Saccharomyces and Pichia were found to be positively correlated with body mass index in individuals of healthy weight compared to those who were overweight, suggesting a potential role for these taxa in nutrient acquisition (38, 39). Gut Pichia has also been linked to the pathophysiology of non-alcoholic steatohepatitis (NASH) through fructose-dependent endogenous alcohol and triglyceride production (40). In people with HIV, Pichia species showed a strong correlation with the bacterial genus Faecalibacterium (41). Levels of Saccharomycetales spp. and Pichia decline from middle age to later life and are inversely associated with fasting glucose, while positively associated with high-density lipoprotein cholesterol, suggesting a possible beneficial role for these fungal taxa in human metabolic health (42). Zhang et al. investigated the correlation between plasma metabolites and residual lung lesions in recovered COVID-19 patients, finding that indolelactate levels were positively associated with residual CT lesions (43). This result suggests that a higher abundance of indolelactate-producing species may lead to elevated serum levels of indolelactate, potentially contributing to ongoing inflammatory processes (44).

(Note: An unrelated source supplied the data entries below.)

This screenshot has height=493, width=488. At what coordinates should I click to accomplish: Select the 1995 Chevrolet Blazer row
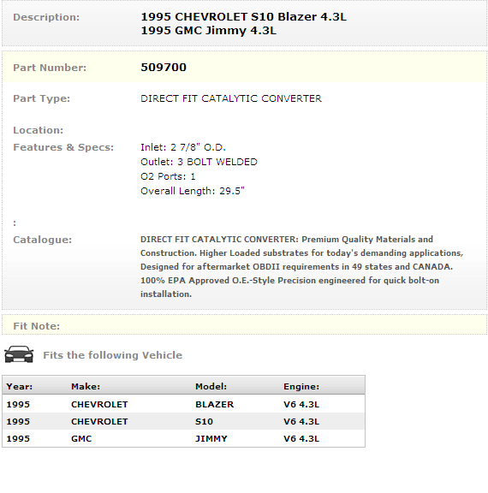pos(183,404)
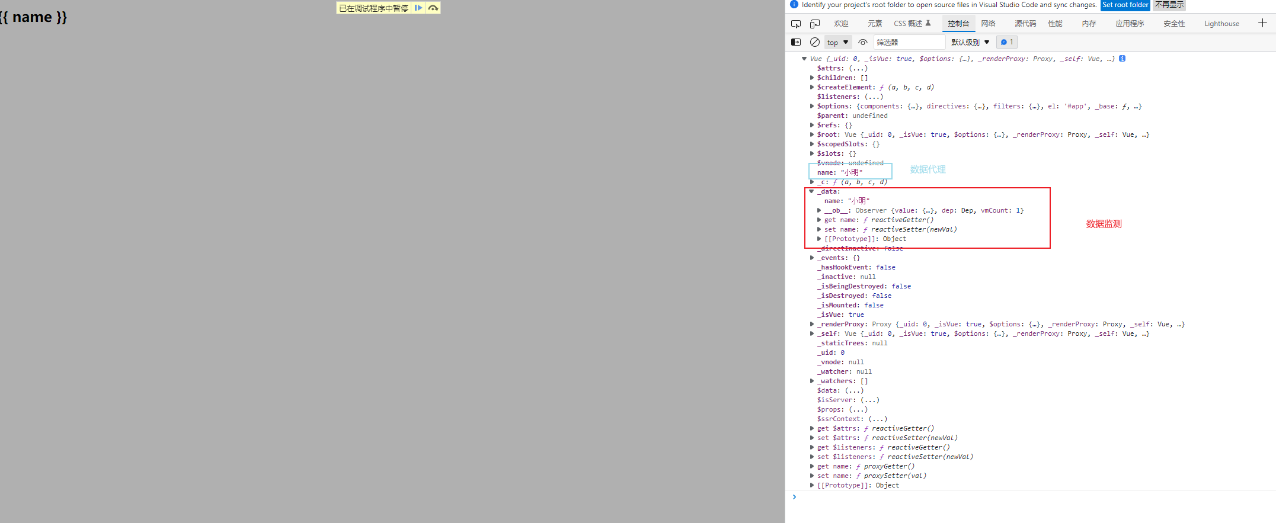Activate the inspect element picker icon

pos(796,24)
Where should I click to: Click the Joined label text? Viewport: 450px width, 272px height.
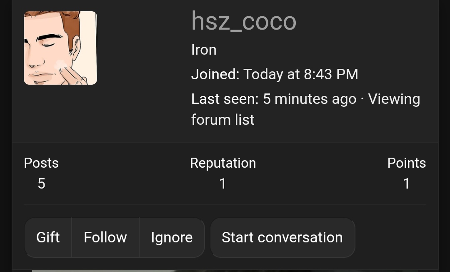[x=215, y=74]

This study has some limitations. First, it was a single-center study with a relatively small sample size. Second, we followed only patients infected with the original strain and did not compare the effects of infections from different viral strains on gut mycobiota. Third, the associations between individual mycobiota taxons and pulmonary function also appear superficial and need more evidence linking mycobiome composition to pulmonary function in future studies. In the future, larger sample sizes and extended longitudinal studies will be essential to clarify the long-term health consequences attributable to COVID-19, as well as the different influences of variable variants.
In conclusion, this study reveals the longitudinal shifts in gut mycobiota over 2 years post-discharge in COVID-19 patients. Significant correlations were observed between pulmonary function and the gut mycobiota, suggesting a potential detrimental effect on lung function, offering potential insights into the pathogenesis of post-acute COVID-19 syndromes.